I'd guess that Microsoft may soon add google.com to the list of blocked URL's on their intranet.
Personally, I would keep the floodgates open. What better metric do you have than if you own employees use your product? If they shut it they'll have a harder time estimating how successful they are at capturing the search market.
Generally, there are three components to a successful marketing campaign: Awareness, Trial, and Repurchase. MS has the benefits of Awareness and Trial at with their own employee base and are just sucking at the last portion. Once they get that right internally, they've got the pockets to tackle the first two.
There are a handful of pages that proxy to google... for example.
Specmanship at its finest.
"I'd rather be a lightning rod than a seismometer." -Ken Kesey
While it would fit with human nature if Microsoft blocked Google on their intranet, it makes more sense for Microsoft to use this in-house as a barometer of their own performance: if Google use falls, and Microsearch use rises, then they're succeding; if the opposite happens, then they're doing something wrong.

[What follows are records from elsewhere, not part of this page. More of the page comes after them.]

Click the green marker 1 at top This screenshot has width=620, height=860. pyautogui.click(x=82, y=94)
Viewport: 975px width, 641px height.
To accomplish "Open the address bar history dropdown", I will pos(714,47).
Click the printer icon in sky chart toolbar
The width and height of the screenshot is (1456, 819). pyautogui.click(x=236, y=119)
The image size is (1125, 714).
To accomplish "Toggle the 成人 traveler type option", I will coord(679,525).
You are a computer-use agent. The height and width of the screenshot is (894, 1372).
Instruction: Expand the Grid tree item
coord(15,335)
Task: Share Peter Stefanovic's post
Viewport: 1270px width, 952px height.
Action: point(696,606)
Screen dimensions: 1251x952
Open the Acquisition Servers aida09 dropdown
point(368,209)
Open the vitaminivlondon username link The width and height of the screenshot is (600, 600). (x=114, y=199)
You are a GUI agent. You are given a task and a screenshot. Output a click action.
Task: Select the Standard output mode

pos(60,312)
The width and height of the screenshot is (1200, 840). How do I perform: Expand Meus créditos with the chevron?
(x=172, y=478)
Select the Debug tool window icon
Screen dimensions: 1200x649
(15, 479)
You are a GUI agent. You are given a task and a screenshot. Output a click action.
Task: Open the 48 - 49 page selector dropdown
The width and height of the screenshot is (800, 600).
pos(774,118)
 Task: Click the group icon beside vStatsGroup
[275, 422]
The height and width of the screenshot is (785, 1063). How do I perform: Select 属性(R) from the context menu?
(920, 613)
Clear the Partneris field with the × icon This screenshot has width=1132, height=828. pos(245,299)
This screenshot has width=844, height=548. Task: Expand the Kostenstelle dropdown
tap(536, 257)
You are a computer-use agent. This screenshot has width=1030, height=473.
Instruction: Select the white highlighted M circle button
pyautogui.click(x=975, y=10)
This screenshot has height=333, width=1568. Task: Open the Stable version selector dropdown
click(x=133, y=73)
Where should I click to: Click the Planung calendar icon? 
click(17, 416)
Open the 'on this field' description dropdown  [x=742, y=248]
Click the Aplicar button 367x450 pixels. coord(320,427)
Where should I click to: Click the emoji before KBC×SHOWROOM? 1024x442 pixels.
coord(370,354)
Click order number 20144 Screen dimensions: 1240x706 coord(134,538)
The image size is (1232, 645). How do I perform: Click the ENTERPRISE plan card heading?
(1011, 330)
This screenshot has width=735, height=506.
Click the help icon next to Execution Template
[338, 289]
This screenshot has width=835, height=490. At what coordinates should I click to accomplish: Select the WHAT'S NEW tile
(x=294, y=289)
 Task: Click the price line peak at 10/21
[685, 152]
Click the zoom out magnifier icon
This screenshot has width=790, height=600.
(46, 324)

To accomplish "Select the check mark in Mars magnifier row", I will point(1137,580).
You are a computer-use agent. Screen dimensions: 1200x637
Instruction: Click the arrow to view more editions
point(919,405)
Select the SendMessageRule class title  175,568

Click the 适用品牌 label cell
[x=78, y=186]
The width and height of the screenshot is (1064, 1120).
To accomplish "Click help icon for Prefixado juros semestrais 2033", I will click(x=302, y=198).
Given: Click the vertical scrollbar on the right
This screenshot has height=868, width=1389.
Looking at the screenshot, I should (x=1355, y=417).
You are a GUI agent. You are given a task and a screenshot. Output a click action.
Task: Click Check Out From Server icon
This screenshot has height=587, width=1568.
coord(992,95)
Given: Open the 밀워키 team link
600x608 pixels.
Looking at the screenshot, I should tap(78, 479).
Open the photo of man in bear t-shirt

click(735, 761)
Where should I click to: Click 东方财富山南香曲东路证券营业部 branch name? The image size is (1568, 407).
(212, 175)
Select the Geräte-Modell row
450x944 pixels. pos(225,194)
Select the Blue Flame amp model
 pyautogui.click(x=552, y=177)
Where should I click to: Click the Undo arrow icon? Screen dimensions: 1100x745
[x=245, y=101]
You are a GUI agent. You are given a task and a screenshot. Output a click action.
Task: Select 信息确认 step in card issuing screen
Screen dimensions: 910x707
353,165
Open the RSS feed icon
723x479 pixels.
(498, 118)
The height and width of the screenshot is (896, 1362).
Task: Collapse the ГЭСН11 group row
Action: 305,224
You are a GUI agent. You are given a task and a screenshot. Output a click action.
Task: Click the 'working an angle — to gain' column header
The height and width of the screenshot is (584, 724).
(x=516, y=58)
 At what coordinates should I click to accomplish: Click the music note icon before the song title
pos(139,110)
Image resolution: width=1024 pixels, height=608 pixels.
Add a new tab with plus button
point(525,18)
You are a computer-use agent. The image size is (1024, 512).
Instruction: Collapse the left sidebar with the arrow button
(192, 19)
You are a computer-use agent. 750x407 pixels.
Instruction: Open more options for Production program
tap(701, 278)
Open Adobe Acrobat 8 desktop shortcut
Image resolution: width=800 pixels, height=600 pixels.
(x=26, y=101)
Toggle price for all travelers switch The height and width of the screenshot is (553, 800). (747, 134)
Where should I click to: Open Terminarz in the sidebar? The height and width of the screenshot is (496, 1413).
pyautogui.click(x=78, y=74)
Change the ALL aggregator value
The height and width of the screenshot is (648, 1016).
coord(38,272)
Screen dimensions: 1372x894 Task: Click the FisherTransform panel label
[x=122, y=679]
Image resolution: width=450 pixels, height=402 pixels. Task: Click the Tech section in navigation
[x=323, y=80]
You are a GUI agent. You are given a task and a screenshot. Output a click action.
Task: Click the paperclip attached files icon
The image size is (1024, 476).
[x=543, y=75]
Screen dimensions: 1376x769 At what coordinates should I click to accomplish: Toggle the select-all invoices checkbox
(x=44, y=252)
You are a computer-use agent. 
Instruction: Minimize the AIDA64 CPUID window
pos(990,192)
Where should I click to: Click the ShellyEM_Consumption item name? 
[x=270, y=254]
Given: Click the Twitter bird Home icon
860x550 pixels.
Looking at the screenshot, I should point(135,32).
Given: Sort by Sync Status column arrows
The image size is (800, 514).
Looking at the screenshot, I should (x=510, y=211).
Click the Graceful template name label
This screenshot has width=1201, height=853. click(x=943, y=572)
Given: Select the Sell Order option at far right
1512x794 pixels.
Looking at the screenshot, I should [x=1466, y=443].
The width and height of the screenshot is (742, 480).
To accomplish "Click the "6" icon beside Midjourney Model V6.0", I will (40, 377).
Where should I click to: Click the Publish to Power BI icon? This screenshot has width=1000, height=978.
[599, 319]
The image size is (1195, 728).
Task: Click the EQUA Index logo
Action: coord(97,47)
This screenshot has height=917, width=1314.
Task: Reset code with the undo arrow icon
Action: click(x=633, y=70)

I used to carry a bottle of whiskey for snake bite. And two snakes. -Nefarious Wheel
The sample size, for this single person's site, is around ~500.
Hardly statistically adequate.
This is an attention grabbing fluff piece.
... visiting via a search engine.
For a company with what about 50000 worldwide employees?
Hmm.
> Usually it's Microsoft employees who are drinking the coolaid.
In Redmond, they don't call it coolaid. They call it dogfood. And for good reason.
Why Slashdot would link an Inquirer story is beyond me. Maybe Slashdot is for entertainment purposes only, but "News for Nerds" ought to be supported by some attempt at Fact. The Inquirer is just a machine meant to cause a ruckus for the purpose of page hits... any ounce of partiality or balance of truth be damned if it detracts from the hit count.
Linking stories from the front page is just feeding it. It's not news.
Maybe Slashdot would like to release its server logs of the past five years so we can see what operating system the open source community uses?
koolaid (yes, I mispelt it) and dogfood are two different concepts. Ironicly, you to drink the koolaid is to be dogmatic whereas to eat the dogfood is to be pragmatic. You drink the koolaid to show you believe in the superiority of your product. You eat the dogfood because you recognise that your product is not perfect and hope that by using it daily you will see where improvements can be made. Either way, it seems Microsoft employees neither think their product is superior, nor recognise it as imperfect.. the former is surprising, the later is just what we've come to expect from them.
How we know is more important than what we know.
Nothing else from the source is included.